Dalam regulasi tersebut dijelaskan persyaratan pencairan Dana Desa dibagi ke dalam dua tahap.
Tahap pertama mewajibkan pemerintah desa melampirkan Peraturan Desa mengenai Anggaran Pendapatan dan Belanja Desa, surat kuasa pemindahbukuan Dana Desa, serta laporan realisasi penyerapan dan keluaran Dana Desa tahun anggaran 2025. Dokumen tersebut menjadi syarat administrasi untuk pengajuan pencairan tahap awal.
Besaran pengajuan pada tahap pertama ditetapkan sebesar 40 persen dari pagu Dana Desa. Pengajuan pencairan tahap pertama paling lambat dilakukan pada 15 Juni 2026.
Ketentuan ini menjadi batas waktu bagi pemerintah desa untuk melengkapi dan menyampaikan dokumen persyaratan sesuai aturan yang berlaku.
Sementara itu, pencairan dana desa tahap kedua dilakukan setelah desa menyampaikan laporan realisasi penyerapan dan capaian keluaran Dana Desa tahap pertama. Laporan tersebut menjadi dasar evaluasi untuk proses pencairan berikutnya. Pada tahap kedua, besaran pengajuan ditetapkan sebesar 60 persen dari pagu Dana Desa.
Baca juga: Dana Desa 2026: Antara Formula Canggih dan Realitas Lama
Pengajuan tahap kedua dapat dilakukan paling cepat pada April 2026, atau berpedoman pada ketentuan serta langkah-langkah akhir tahun sesuai peraturan yang berlaku. Dengan skema ini, proses pencairan Dana Desa dilakukan secara bertahap dengan mempertimbangkan realisasi dan capaian penggunaan anggaran sebelumnya.
Selain mengatur persyaratan dan tahapan penyaluran, peraturan tersebut juga menegaskan peran pemerintah daerah. Bupati atau wali kota diwajibkan melakukan perekaman pagu Dana Desa untuk penggunaan Dana Desa sesuai dengan prioritas nasional. Perekaman tersebut dilakukan melalui mekanisme yang telah ditetapkan dalam sistem keuangan pemerintah.

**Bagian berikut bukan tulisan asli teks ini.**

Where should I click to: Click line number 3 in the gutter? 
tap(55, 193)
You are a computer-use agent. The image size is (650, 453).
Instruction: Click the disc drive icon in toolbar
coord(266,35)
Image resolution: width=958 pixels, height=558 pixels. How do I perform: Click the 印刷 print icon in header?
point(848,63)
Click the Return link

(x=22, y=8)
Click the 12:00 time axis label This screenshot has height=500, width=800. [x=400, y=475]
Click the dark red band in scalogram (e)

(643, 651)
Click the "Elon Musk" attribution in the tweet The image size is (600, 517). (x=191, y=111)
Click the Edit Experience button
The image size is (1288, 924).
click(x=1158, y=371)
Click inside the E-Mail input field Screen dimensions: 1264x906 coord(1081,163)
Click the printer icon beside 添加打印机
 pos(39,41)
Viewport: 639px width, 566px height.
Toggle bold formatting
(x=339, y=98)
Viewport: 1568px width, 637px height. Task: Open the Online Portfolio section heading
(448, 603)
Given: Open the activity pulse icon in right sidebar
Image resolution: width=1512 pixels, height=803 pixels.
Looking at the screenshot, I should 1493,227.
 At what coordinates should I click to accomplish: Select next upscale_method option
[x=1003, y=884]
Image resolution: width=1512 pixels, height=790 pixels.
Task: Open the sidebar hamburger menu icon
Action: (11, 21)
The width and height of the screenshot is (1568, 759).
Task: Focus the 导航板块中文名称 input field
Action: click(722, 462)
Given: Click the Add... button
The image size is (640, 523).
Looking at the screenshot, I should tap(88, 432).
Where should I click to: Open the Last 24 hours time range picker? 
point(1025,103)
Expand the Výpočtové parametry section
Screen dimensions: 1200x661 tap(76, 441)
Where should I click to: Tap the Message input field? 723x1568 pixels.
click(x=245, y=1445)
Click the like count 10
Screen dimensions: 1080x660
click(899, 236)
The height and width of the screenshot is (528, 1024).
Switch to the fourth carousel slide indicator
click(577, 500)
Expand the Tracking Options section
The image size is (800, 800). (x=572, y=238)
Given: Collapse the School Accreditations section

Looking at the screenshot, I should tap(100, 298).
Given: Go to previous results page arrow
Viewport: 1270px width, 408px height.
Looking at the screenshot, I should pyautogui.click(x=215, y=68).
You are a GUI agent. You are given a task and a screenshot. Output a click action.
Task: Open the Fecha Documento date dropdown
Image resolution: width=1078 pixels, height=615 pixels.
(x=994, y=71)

Pengelolaan dan penyaluran Dana Desa juga dilakukan untuk mendukung implementasi Koperasi Desa Merah Putih.
Dukungan tersebut dilaksanakan melalui Aplikasi Om-Span Transfer ke Daerah (TKD), yang menjadi sarana dalam proses administrasi dan pencatatan penyaluran dana.